Ford has come a long way since the first piece of steel was cut back in August 2005. Built to help accommodate a forward deployed naval force, a massive first-in-class aircraft carrier doesn’t come without its own set of challenges. Many of the ship’s crew remember the days of working out of a building, without any of the tools essentials to their jobs.
“It’s come a long way,” said Quartermaster 1st Class Jose Triana, leading petty officer for the ship’s navigation department. “We’ve gone from not even having an office, or an instruction, publication, or chart to work on to now being fully allocated and getting ready to go underway for the first time.”
From an empty steel hull, to the now 99% complete aircraft carrier, the ship and its crew have been through their fair share of challenges.
“The guys have come a very long way over the last two years,” said Chief Boatswain’s Mate Brian Epling. “To see the forecastle come from nothing to the blue deck and white walls is an amazing thing.”
The Sailors became more experienced as the ship progressed through construction.
“They show up big-eyed for something to do and it has taken a while to get to the point where we can just do this like we do now,” said Epling. “Their transformation from coming here and not knowing anything, or just not seeing it, has been an experience. Everyone is fresh. They’ve all built the experience together and it’s been an amazing process so far.”

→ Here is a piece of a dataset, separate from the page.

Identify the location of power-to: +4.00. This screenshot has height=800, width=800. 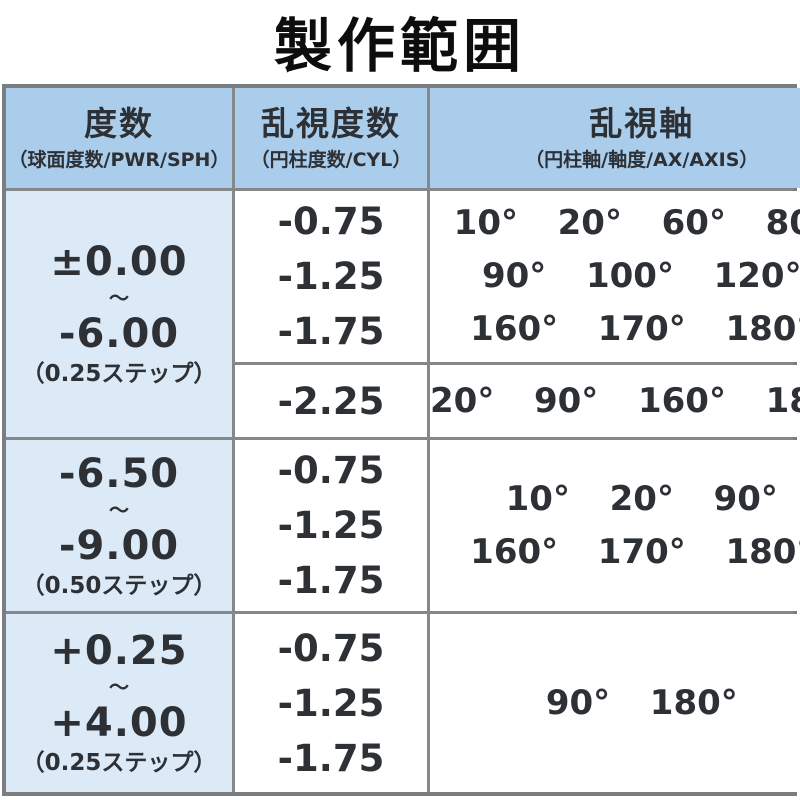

Through their work ethic and the drive towards the common goal of delivering the ship, the crew’s relationships are strengthened.
“We went from just talking about it and reading slideshows to actually getting ready to go out to sea,” said Quartermaster 2nd Class Audrey Jackson. “It’s so exciting.”

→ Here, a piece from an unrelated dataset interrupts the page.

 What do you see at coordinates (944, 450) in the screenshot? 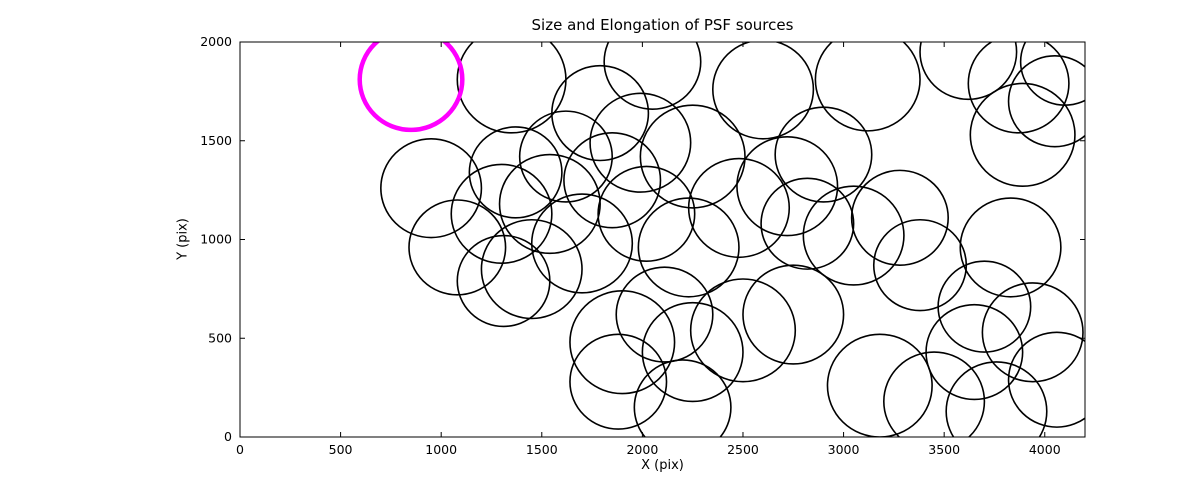
I see `x-tick-label: 3500` at bounding box center [944, 450].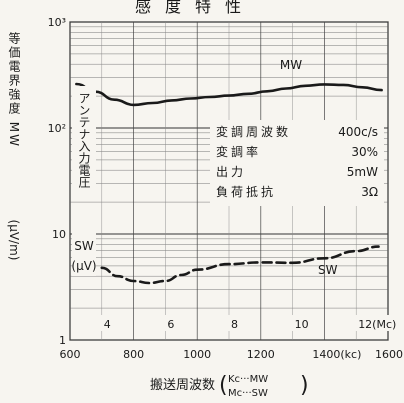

The expectations for the crew’s performance have continued to grow since the first general quarters drill only a year ago.
“It’s been enjoyable watching that growth from a very basic level to the level we’re at now,” said Master Chief Fire Controlman Jason Kutsch, leading chief for training. “I look forward to seeing the crew continue to grow by leaps and bounds over the next couple years.”

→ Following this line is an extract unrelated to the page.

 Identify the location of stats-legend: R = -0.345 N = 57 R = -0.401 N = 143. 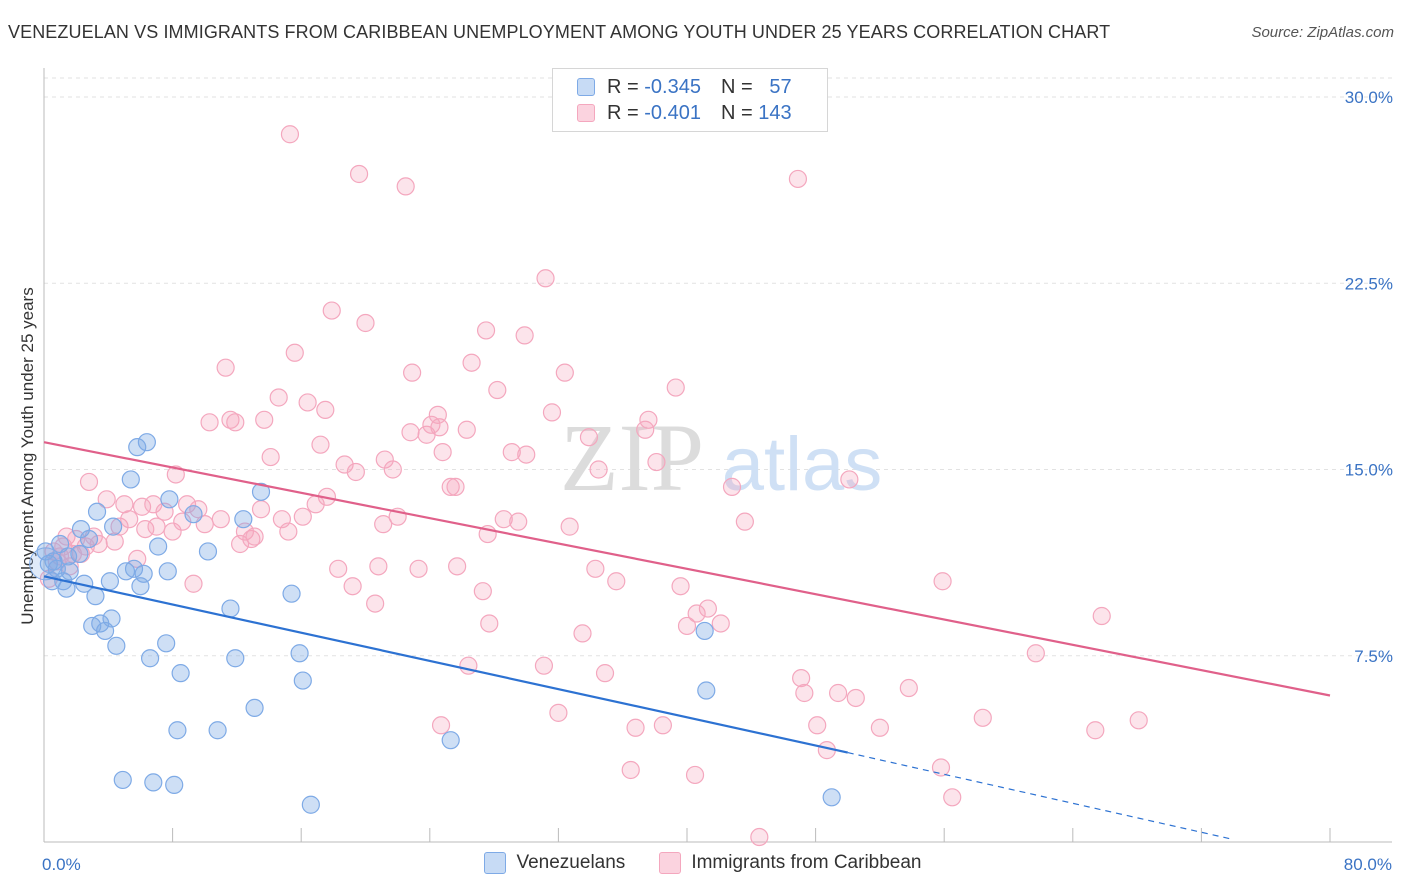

Weekly general quarters and nightly duty drills kept Sailors on top of their game as Crew Certification III came to a close.
But the training isn’t over.
“After Crew Cert, we’ll continue to train,” said Salerno. “Next up is a Fast Cruise to make sure we can go out to sea. It’s not graded, but we will send a message out saying we have completed all of our steps to go into the builder’s trials, which is quite extensive.”
Painstaking patience and a commitment to cultivating young talent has resulted in a team that is motivated and prepared to get the job done.
“These have got to be some of the best Sailors that I’ve ever worked with,” said Epling. “This particular crew that I have up here, they want to be here. They want to do this. I appreciate all they’ve done. They’ve come a long way and still have a long way to go, but they truly professional Sailors.”